(Click-target data)
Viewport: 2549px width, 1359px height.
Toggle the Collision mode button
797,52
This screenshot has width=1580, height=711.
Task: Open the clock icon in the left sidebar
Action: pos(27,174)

Work required:
Output the lines above exactly as they appear.

Finished exercise:
Viewport: 2549px width, 1359px height.
Toggle the Collision mode button
797,52
This screenshot has width=1580, height=711.
Task: Open the clock icon in the left sidebar
Action: pos(27,174)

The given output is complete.